Start of Given passage
'Mainstream' speakers
link SBC with Islamic terrorists
Feb 19, 2002
By Russell D. Moore
CHARLOTTE, N.C. (BP)--Southern Baptist
conservatives have more in common with Islamic terrorists than with
Baptist "moderates," charged speakers at the first annual
meeting of the "Mainstream Baptist Network" Feb. 15-16 in
Charlotte, N.C.
The "Mainstream" movement is made up of Baptists dissatisfied
with the conservative direction of the Southern Baptist Convention. Most
board members and leaders also are affiliated with the Baptist
quasi-denomination, the Cooperative Baptist Fellowship (CBF).
Phil Lineberger, pastor of Williams Trace Baptist Church in Sugar Land,
Texas, and national co-chair of the Mainstream Network, compared the
Southern Baptist Convention's adoption of the 2000 Baptist Faith and
Message statement of beliefs to radical Islam's terrorist ideology.
"We've learned about the dangers of religious fanaticism
lately," Lineberger said, comparing secularist Muslim Salman
Rushdie's analysis of fundamentalist Islam with his own analysis of
conservative Baptist confessionalism.
End of Given passage
Start of Data shown
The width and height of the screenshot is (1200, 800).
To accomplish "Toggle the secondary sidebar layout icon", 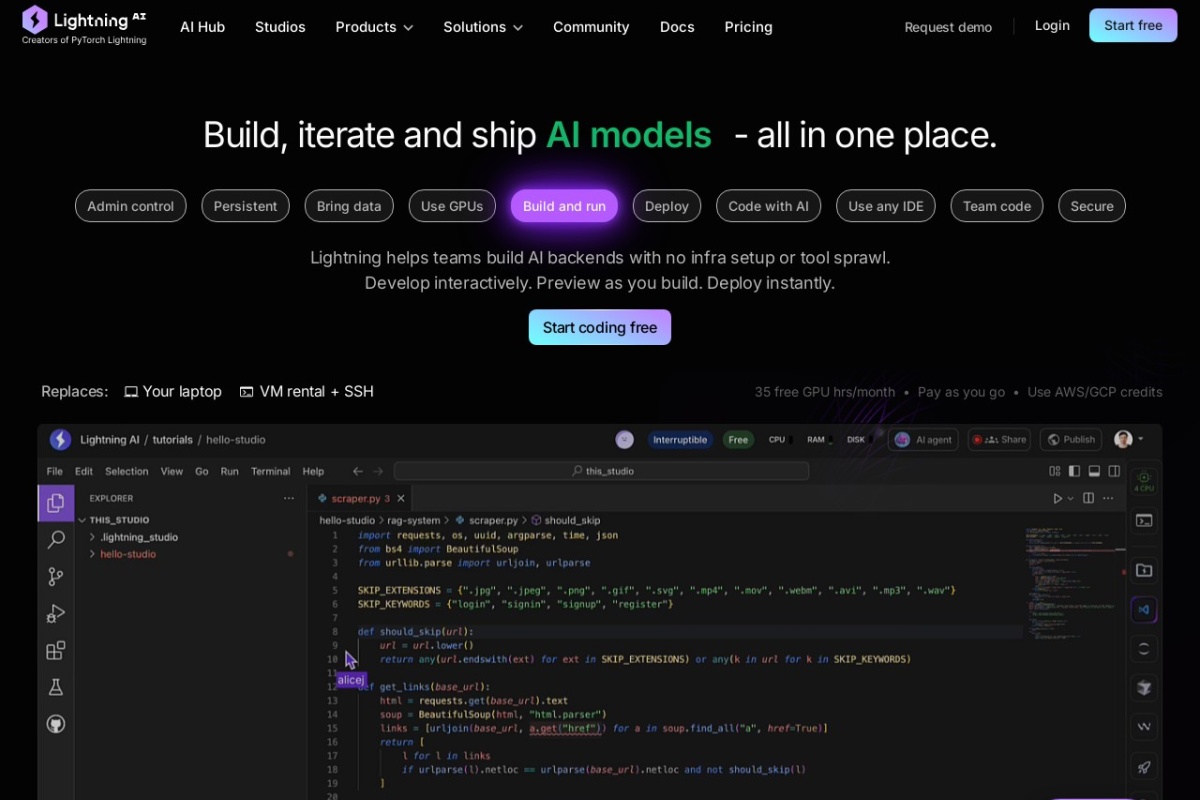I will (x=1114, y=471).
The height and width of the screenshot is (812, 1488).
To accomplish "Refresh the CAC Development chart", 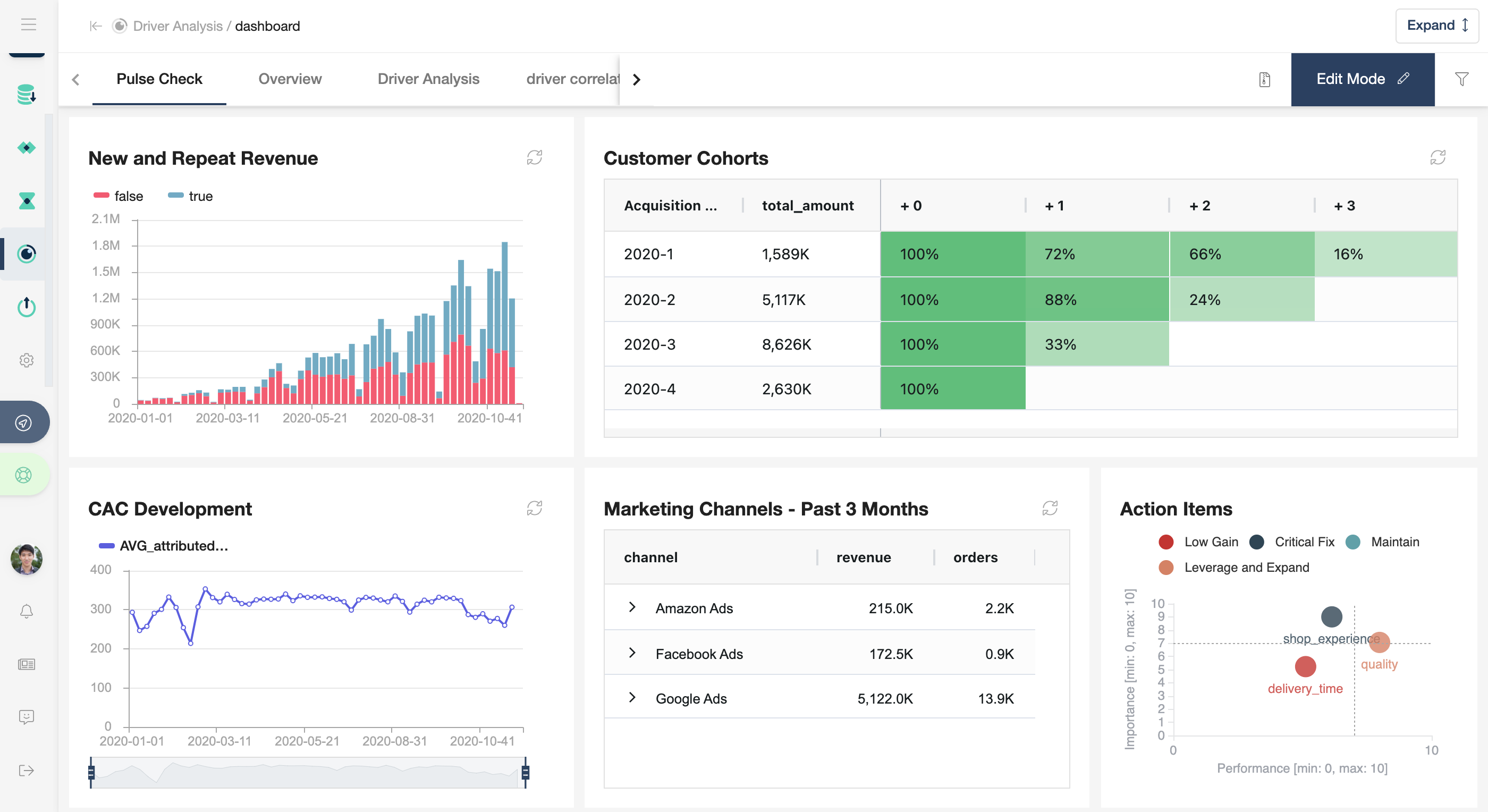I will click(x=534, y=508).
End of Data shown
● Direction 1
From the news article about the Mainstream Baptist Network meeting, list every person named.
● Direction 2
Answer each question using the news article about the Mainstream Baptist Network meeting.
(a) On what dates and in what city was the network's first annual meeting held?
(b) Which church does Phil Lineberger pastor?
(c) Which statement of beliefs did Lineberger compare to radical Islam's terrorist ideology?
● Direction 3
Carry the news article about the Mainstream Baptist Network meeting forward from its last sentence.

● Written answer 1
Russell D. Moore, Phil Lineberger, Salman Rushdie

● Written answer 2
(a) Feb. 15-16, in Charlotte, N.C.
(b) Williams Trace Baptist Church in Sugar Land, Texas.
(c) The 2000 Baptist Faith and Message, adopted by the Southern Baptist Convention.

● Written answer 3
"Fundamentalists have more in common with each other than with
their respective religious roots," Lineberger said of conservative
Baptists and Islamic extremists. "It doesn't matter their god or
their holy book. Fundamentalists are always oppressive and destructive
in their behavior."
Lineberger then compared the confessional commitments of the SBC's six
seminaries to extremist Islamic training schools in the Middle East.
"Islamic seminaries have drowned out all unacceptable
stories," he said. "There is just one acceptable story now.
"That's why we're creating new seminaries and this is why these
seminaries are flourishing while [the SBC's] seminaries are dying,"
Lineberger said.
Enrollment at the SBC's seminaries, however, has moved from 12,914 for
the 1998-99 academic year to 13,591 for 1999-2000 and 14,185 for
2000-2001, using non-duplicating headcount statistics.
Of Lineberger's characterizations of Southern Baptists, R. Albert Mohler
Jr., president of Southern Baptist Theological Seminary, told Baptist
Press, "This kind of language is so irresponsible and incendiary
that I find it hard to believe that any Christian leader could speak
such things. This is a new low for those running further and further
from the Southern Baptist Convention. To compare the Baptist Faith and
Message to Islamic terrorism is so out of bounds that it needs no
refutation. I can only look with grief to such an insult to Christian
truth."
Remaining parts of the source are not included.